Top of Data to process
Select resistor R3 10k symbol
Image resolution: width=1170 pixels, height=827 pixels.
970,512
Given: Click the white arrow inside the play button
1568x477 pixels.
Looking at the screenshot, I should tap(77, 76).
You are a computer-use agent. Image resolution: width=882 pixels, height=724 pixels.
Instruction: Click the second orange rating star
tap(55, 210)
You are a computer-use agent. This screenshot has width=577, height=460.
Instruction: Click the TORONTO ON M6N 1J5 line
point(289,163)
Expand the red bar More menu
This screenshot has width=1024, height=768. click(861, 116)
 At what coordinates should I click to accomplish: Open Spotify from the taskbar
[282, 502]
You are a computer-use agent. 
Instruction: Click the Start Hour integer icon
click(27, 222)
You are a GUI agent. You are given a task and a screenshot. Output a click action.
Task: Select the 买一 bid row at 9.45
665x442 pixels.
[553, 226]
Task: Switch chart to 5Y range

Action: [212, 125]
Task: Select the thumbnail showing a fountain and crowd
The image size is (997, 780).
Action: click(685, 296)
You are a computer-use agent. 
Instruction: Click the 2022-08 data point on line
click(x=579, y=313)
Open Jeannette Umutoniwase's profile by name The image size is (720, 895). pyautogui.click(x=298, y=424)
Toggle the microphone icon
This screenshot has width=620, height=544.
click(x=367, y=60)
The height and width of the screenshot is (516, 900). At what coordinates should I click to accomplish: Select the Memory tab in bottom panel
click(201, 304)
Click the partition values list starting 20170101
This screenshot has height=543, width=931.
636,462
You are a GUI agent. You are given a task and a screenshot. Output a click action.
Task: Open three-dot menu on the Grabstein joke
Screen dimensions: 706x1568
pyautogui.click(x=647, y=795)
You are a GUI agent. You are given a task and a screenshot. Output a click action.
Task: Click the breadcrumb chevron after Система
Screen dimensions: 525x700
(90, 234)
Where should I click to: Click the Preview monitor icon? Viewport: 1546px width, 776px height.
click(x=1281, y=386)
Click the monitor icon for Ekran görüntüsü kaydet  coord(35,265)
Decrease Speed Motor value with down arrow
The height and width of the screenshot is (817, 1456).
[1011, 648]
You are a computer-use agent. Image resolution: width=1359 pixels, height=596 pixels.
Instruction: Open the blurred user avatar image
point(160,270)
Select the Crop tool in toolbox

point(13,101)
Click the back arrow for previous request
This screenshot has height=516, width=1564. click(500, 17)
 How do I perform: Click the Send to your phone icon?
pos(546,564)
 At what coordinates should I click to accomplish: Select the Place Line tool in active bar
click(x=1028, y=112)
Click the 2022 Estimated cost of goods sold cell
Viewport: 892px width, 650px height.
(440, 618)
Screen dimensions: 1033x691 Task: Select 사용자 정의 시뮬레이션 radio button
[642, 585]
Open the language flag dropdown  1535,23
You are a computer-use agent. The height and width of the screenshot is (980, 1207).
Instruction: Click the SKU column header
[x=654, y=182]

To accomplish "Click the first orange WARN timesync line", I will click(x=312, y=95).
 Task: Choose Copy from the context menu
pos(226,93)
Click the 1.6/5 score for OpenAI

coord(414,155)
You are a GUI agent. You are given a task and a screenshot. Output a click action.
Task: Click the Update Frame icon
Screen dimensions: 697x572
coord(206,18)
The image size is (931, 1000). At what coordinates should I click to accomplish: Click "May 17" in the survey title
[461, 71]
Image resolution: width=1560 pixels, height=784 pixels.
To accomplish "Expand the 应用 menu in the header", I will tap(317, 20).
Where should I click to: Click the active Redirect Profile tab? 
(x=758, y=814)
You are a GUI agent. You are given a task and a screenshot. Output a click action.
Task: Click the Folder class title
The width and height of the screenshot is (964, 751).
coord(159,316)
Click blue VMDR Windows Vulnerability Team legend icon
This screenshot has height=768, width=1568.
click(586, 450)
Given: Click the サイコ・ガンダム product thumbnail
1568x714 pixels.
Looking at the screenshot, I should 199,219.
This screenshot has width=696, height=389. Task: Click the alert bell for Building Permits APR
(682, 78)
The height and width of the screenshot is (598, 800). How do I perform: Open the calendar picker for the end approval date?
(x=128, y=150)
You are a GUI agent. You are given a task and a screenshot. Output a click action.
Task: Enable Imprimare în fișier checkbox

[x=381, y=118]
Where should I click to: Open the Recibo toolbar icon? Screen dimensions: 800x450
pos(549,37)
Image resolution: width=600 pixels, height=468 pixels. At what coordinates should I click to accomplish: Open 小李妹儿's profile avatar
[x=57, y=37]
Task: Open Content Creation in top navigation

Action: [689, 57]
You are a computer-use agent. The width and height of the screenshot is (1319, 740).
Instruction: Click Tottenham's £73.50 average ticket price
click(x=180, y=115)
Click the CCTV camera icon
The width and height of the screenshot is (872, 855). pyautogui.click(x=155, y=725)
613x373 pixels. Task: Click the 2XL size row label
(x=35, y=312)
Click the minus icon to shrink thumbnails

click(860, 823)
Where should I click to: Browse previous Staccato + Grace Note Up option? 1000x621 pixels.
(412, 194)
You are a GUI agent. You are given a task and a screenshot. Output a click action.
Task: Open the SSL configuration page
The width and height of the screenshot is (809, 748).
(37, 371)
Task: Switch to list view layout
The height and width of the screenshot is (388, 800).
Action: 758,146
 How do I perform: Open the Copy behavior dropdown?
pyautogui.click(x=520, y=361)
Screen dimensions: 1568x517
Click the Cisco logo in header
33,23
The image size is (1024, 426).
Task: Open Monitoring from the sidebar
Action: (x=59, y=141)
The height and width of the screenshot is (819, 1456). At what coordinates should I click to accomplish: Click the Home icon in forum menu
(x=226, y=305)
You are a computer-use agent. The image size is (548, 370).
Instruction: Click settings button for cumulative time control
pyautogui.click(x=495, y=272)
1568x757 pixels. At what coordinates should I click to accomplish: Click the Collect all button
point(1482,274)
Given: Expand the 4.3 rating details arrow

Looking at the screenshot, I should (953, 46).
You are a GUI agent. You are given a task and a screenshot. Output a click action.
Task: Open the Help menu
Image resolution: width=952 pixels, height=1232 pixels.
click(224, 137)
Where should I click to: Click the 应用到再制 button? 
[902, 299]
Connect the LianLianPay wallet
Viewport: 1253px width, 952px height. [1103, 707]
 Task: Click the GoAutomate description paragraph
Bottom of Data to process
= Problem details =
Whenever the string "computer" shows up in a line of the records, copy that line.

= Answer to this problem =
You are a computer-use agent. Image resolution: width=882 pixels, height=724 pixels.
You are a computer-use agent. This screenshot has width=577, height=460.
You are a computer-use agent. 
You are a computer-use agent. 
You are a computer-use agent. Image resolution: width=1359 pixels, height=596 pixels.
You are a computer-use agent. The height and width of the screenshot is (980, 1207).
You are a computer-use agent. The width and height of the screenshot is (1319, 740).
You are a computer-use agent. The image size is (548, 370).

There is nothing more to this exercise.